• [TASK REQUIREMENTS]:
Where does the word "computer" show up in the records? Copy every line that has it.

• [RECORD SET]:

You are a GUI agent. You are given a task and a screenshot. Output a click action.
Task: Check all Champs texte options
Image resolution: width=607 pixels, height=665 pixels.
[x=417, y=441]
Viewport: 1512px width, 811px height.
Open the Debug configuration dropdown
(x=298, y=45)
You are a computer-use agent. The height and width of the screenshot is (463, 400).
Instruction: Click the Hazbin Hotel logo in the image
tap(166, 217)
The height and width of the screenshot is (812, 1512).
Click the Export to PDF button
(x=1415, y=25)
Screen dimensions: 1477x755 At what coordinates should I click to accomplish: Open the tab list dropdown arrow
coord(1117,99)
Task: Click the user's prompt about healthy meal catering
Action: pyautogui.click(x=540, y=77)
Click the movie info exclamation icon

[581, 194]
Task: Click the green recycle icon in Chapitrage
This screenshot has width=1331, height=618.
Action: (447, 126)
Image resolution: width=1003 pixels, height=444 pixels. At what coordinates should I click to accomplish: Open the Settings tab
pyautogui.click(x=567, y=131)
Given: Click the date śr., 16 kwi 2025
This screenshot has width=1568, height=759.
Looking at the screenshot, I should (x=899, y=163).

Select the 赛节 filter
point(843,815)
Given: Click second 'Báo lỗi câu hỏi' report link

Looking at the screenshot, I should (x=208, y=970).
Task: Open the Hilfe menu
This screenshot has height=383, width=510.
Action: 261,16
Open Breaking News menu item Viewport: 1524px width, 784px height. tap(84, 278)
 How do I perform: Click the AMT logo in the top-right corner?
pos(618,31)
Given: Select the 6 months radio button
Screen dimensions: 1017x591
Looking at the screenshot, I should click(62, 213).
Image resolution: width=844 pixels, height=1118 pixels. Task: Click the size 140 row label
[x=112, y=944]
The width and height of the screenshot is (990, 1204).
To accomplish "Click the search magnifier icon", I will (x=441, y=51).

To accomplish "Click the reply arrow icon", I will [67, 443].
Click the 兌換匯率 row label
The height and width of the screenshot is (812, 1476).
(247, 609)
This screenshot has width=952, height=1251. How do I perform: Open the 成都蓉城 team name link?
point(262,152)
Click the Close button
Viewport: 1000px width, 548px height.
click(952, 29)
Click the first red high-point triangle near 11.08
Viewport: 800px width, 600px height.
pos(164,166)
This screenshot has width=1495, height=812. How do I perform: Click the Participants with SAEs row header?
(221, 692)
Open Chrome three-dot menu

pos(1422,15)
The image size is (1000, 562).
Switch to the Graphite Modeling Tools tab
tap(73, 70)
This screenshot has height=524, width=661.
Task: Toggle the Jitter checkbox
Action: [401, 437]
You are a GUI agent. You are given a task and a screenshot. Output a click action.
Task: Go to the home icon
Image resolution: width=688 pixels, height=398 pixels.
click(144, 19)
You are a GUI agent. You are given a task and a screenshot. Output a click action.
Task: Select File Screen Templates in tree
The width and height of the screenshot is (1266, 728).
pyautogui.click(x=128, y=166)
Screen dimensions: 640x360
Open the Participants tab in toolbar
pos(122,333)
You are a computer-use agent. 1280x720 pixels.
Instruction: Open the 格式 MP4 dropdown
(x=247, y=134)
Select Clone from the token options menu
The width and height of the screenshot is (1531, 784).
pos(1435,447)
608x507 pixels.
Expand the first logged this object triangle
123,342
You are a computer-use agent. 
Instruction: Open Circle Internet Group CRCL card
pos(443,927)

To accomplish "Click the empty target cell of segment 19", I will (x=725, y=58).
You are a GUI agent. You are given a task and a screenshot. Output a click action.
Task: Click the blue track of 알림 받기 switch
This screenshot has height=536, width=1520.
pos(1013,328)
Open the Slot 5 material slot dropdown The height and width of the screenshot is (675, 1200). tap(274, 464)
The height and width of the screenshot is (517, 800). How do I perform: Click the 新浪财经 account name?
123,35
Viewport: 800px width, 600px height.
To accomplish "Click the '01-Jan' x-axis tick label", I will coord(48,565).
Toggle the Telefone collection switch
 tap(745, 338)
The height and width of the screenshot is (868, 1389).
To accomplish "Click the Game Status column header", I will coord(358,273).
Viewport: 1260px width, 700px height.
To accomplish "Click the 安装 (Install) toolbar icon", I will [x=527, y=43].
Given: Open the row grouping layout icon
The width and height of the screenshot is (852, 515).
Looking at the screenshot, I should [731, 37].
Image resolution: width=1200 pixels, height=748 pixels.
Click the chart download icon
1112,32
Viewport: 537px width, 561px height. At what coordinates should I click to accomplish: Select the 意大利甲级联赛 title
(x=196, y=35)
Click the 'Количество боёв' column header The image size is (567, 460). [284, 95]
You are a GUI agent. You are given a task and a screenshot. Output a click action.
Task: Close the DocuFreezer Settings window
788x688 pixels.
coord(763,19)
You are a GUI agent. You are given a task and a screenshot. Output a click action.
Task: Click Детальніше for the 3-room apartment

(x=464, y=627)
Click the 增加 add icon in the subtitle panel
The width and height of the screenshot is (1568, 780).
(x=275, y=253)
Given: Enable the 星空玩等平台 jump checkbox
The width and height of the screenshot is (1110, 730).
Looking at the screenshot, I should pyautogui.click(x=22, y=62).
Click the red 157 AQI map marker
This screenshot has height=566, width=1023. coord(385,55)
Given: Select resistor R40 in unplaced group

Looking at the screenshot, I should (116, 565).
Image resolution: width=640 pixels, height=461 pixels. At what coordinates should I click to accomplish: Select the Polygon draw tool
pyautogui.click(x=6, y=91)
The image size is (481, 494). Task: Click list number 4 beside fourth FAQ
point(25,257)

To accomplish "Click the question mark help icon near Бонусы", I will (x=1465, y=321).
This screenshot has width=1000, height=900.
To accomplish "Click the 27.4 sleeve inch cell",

• [ANSWER FOR THIS EXERCISE]:
You are a computer-use agent. The height and width of the screenshot is (463, 400).
You are a computer-use agent. 1280x720 pixels.
You are a computer-use agent. 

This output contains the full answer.